Un challenge technique

Ce changement de matériel n'a rien d'anecdotique. "Il fournit un équipement plus puissant, plus flexible et qui offre la possibilité de produire une plus grande gamme de produits", explique un porte-parole du groupe. L'outil sera par exemple plus adapté à la stratégie qui consiste depuis quelques années à adapter en permanence le niveau de production à celui de la consommation. Il devrait également satisfaire davantage les clients du site, en particulier les constructeurs automobiles, friands d'une plus grande diversification de produits.

Dans le détail, cette modernisation va consister à remplacer les machines à courant continu sur un total de sept blocs de finition des tôles après laminage, autant d'étapes qui permettent d'obtenir pas à pas des tôles ultra rectilignes avec des dimensionnements très précis. Si la technologie n'est pas nouvelle, le challenge pour Siemens consiste à remplacer, pour chacun des blocs, trois anciens moteurs par un unique moteur alternatif à la fois plus puissant, mais dont les dimensions ne doivent pas excéder celle d'un seul de ces anciens moteurs.

Le remplacement des machines va s'effectuer de manière progressive, notamment durant les opérations annuelles de maintenance. Les premiers travaux de modernisation devraient débuter en décembre 2012 et se poursuivre jusqu'en 2016.

Cette annonce tombe à point nommé alors que le nouveau gouvernement affiche sa volonté de redresser l'industrie française. Mais il confirme également la stratégie d'ArcelorMittal, qui consiste à privilégier les sites côtiers et de grande taille, comme celui de Dunkerque, à ceux situés dans les terres et aux moindres capacités, comme celui de Florange (Moselle).

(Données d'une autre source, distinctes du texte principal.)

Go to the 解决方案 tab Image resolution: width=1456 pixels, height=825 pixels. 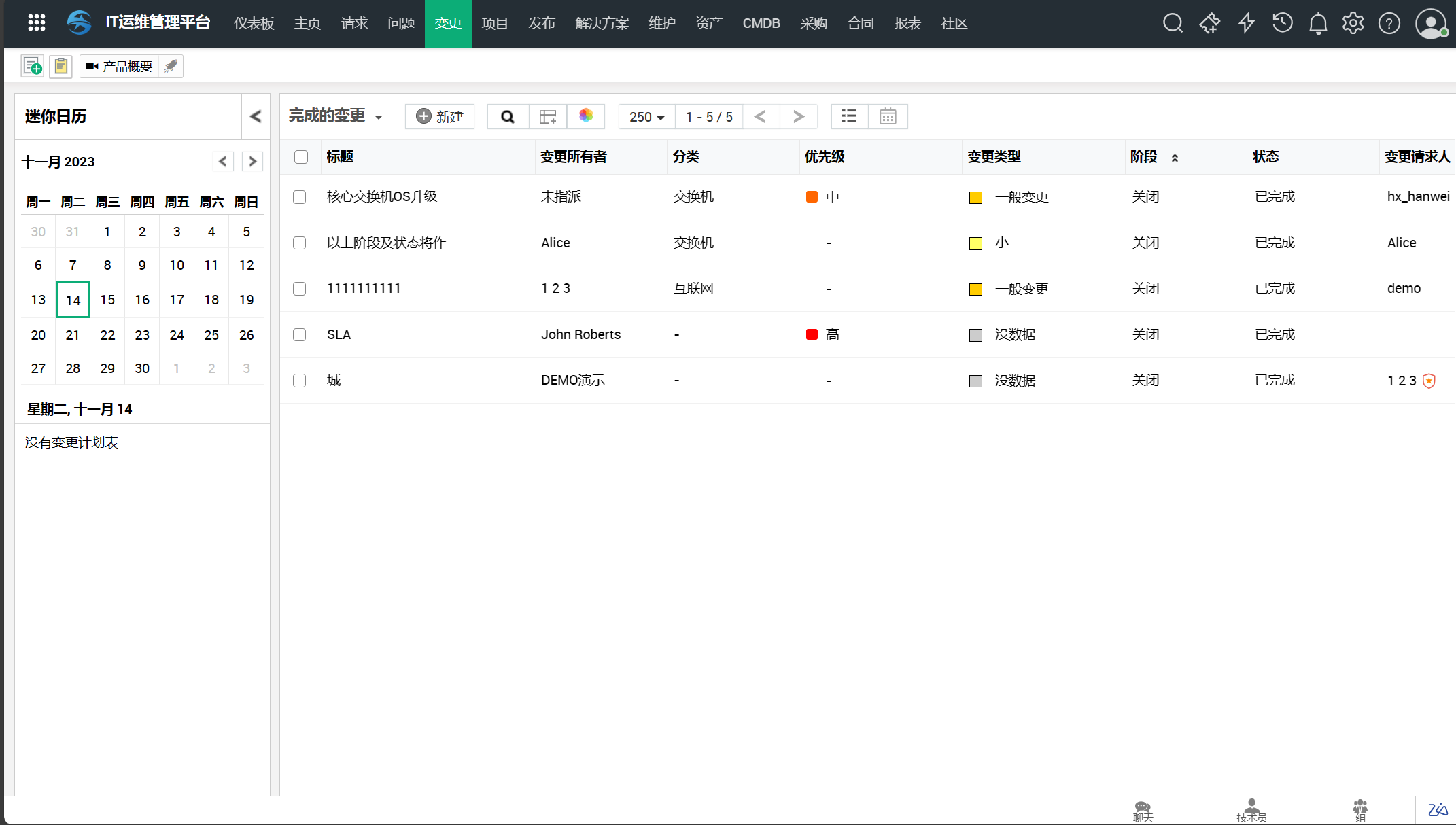602,23
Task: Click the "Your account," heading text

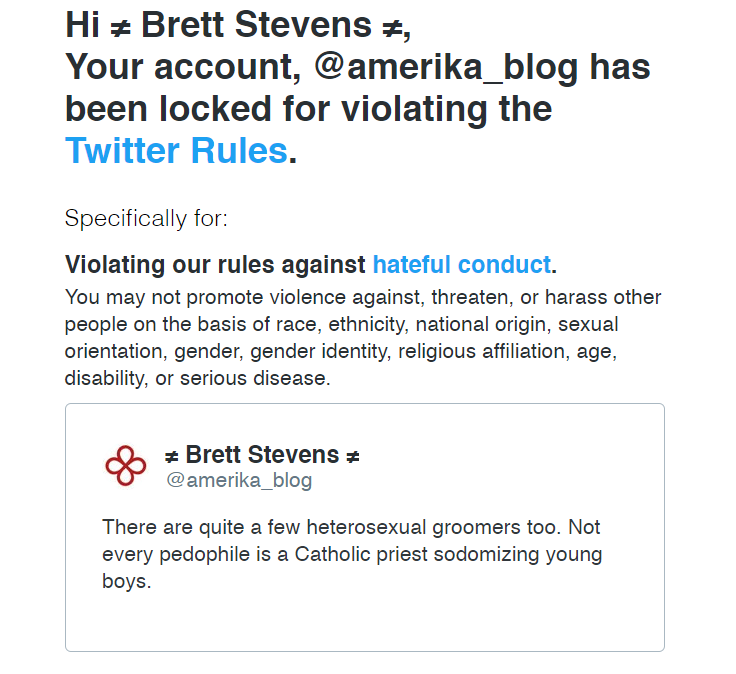Action: coord(184,68)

L'avenir de la sidérurgie européenne, qui souffre d'une faible demande et d'un manque de compétitivité par rapport à celle des pays émergents, dépend-elle de ce type d'investissements ? Pour les dirigeants de Siemens cela ne fait aucun doute.

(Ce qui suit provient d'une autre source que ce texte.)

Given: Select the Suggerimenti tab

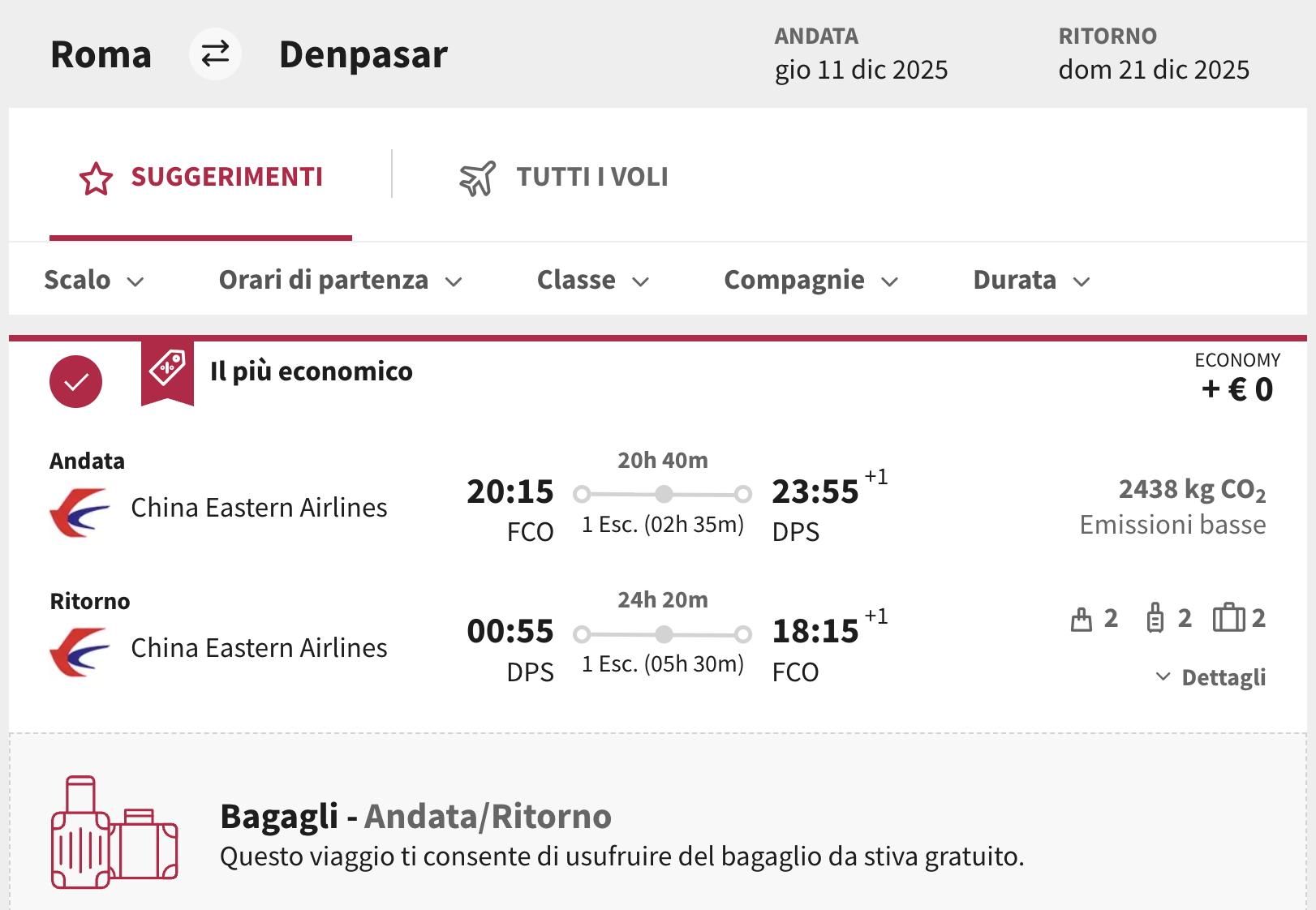Looking at the screenshot, I should point(227,178).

"Je peux vous affirmer que nous menons de nombreuses discussions avec ArcelorMittal, assure Michael Irnstorfer, ingénieur et spécialiste des solutions d'automatisation chez Siemens. Ce groupe s'intéresse beaucoup à la modernisation des usines en Europe. Et je ne vois pas pourquoi il investirait à Dunkerque s'il ne croyait pas dans l'avenir de ce site".

"Je ne connais pas la stratégie d'ArcelorMittal, explique avec davantage de prudence Andreas Flick, le directeur de la technologie chez Siemens VAI, une filiale du groupe. Mais il est évident que pour rester compétitives, les usines européennes, vieilles pour certaines, doivent être modernisées". Et le groupe Siemens compte bien faire valoir ses compétences en la matière pour se tailler une large part du business de la modernisation des usines dans les prochaines années.